There is widespread talk that the United States and Israel are already waging a covert war against Iran's nuclear and missile programs -- so widespread that it was featured in a controversial Israeli ad for Samsung tablets.

But a top Obama adviser disputed that the "loose talk" remark specifically targeted Israel, saying it referred to "everyone, press, politicians, pundits."

Netanyahu, speaking to reporters in Ottawa before heading to Washington, underlined that Obama in the speech had refused to rule out military action and had declared that containment was not an option while emphasizing that Israel had the right to "defend itself by itself."

The rest of the world may be wondering: Are we going to war again? How soon? The meetings are unlikely to answer those questions, at least publicly. But there could be clues, at least, to whether the staunch allies have narrowed the chasm now dividing them.

The two leaders' scheduled calls for remarks to the press before their talks—when they can safely restate their well-known public positions without risking media reports that they failed to come together.

But in a potentially telling bit of logistics, Netanyahu meets at 3:30 p.m. with Defense Secretary Leon Panetta, who then crosses the street from the Blair House for visiting dignitaries to see Obama at the White House at 4:45 p.m.

That's sure to revive talk about whether America could give Israel more advanced weaponry better able to reach Iran's hardened nuclear sites.

Another major clue may come when Netanyahu addresses (AIPAC) at 10 p.m. on Monday, remarks that will be closely watched to see whether he seems supportive, or at least temporarily satisfied, with Obama's approach.

Both leaders worry, despite Tehran's denials, that Iran's nuclear program is really a covert effort to develop the ability to build an atomic weapon. And both say they cannot live with a nuclear-armed Iran and agree that all options must be on the table—a foreign policy cliché that really only refers to military force—to prevent it.

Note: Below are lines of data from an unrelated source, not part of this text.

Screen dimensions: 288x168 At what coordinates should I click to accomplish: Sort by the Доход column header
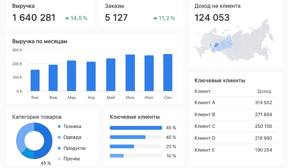tap(264, 91)
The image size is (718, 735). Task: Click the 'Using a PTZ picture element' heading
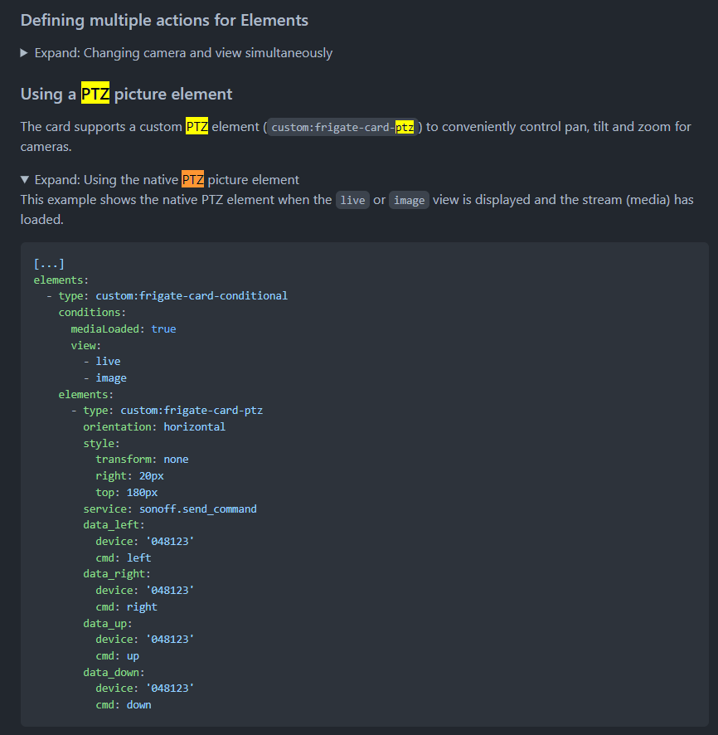coord(127,94)
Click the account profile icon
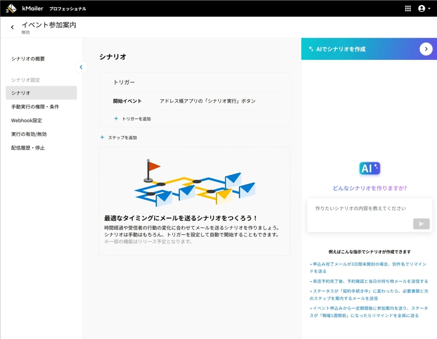 (422, 8)
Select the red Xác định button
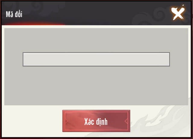The width and height of the screenshot is (193, 139). pyautogui.click(x=96, y=121)
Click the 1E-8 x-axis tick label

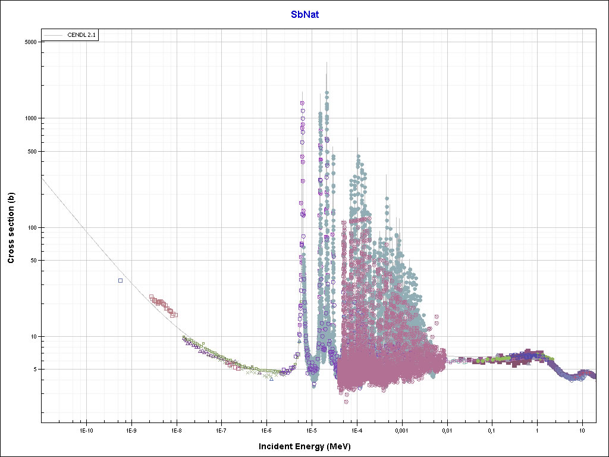(177, 430)
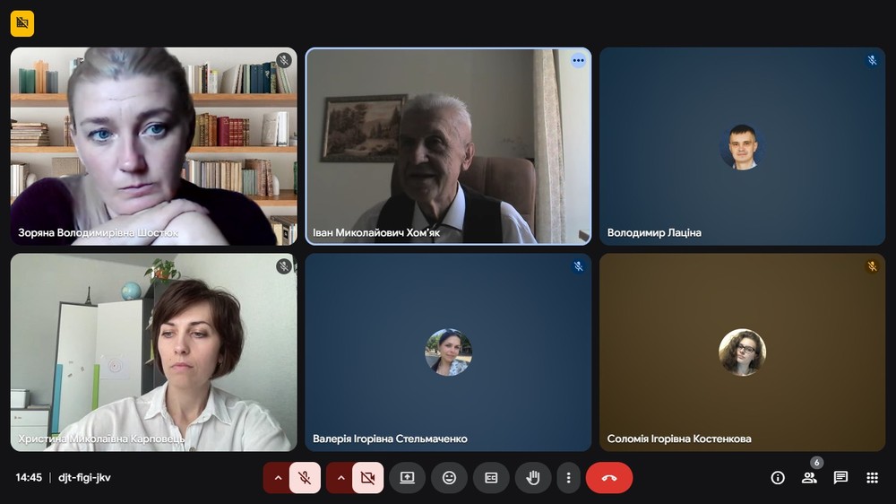Click the yellow icon in top-left corner

pyautogui.click(x=22, y=23)
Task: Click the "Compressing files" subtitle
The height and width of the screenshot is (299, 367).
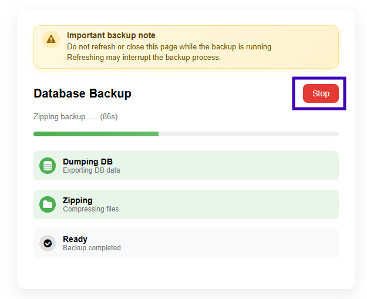Action: [x=91, y=209]
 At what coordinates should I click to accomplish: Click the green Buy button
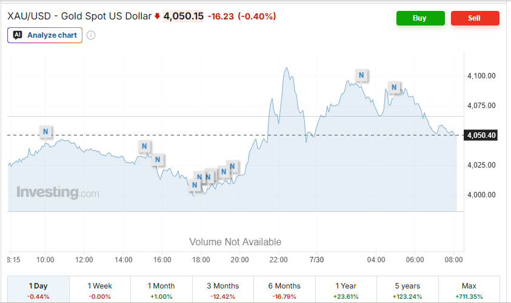click(x=421, y=18)
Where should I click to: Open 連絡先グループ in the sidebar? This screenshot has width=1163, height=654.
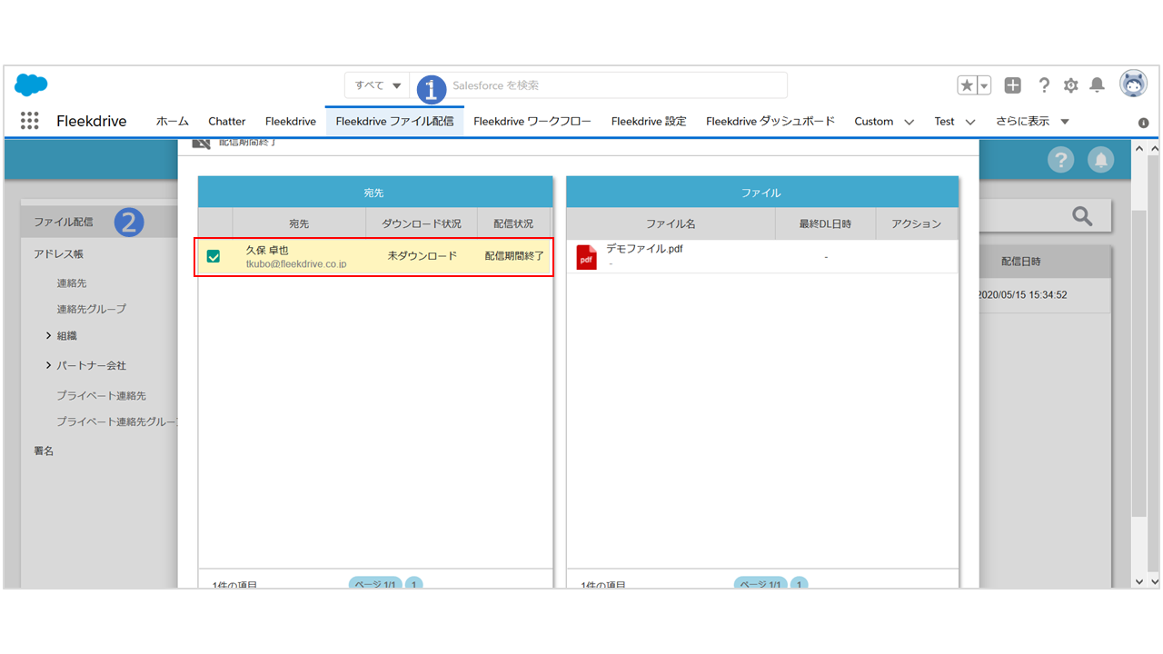point(91,309)
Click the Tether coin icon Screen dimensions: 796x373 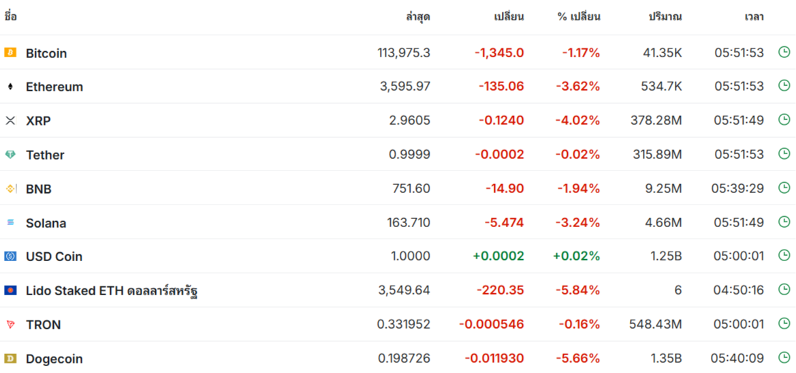click(10, 155)
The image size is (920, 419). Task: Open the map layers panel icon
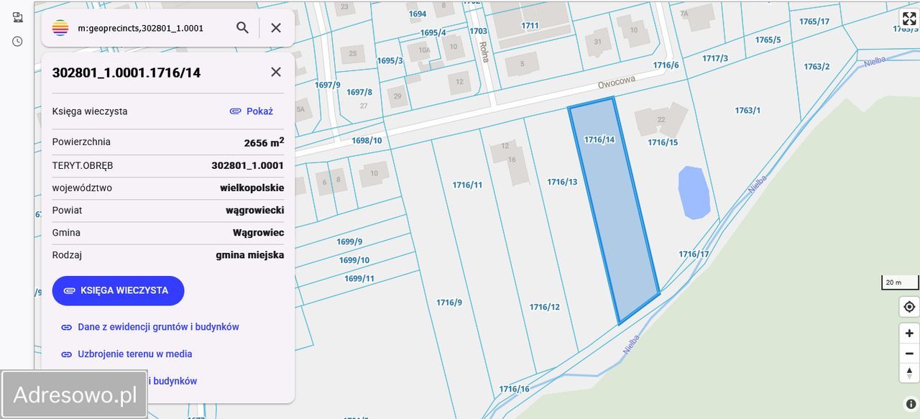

But they differ on two critical issues: The timeline for action, and the so-called "red lines" that Iran cannot be allowed to cross.

Israeli Defense Minister Ehud Barak, who has praised Obama for enhancing the American-Israel security relationship, has warned that Iran's nuclear program may be entering a "zone of immunity" when it could be impossible to disrupt it by force.

U.S. officials doubt that Iranian facilities are really "impregnable"--but interestingly, top U.S. officials including Obama have taken the view that a military strike even now could only delay not destroy Iran's nuclear drive, and that ending it must be a decision taken in Tehran.

"Our assessment, which is shared by the Israelis, is that Iran does not yet have a nuclear weapon and is not yet in a position to obtain a nuclear weapon without us having a pretty long lead time in which we will know that they are making that attempt," Obama told The Atlantic in an interview published Friday.

"In that context, our argument is going to be that it is important for us to see if we can solve this thing permanently, as opposed to temporarily. And the only way, historically, that a country has ultimately decided not to get nuclear weapons without constant military intervention has been when they themselves take [nuclear weapons] off the table. That's what happened in Libya, that's what happened in South Africa," he added.

The two men have a prickly relationship—administration officials haven't forgotten the startling public lecture Netanyahu gave Obama in the Oval Office in May 2011—a notion Obama did little to dispel in the interview. "I actually think the relationship is very functional," the president insisted. "We can be very frank with each other, very blunt with each other, very honest with each other."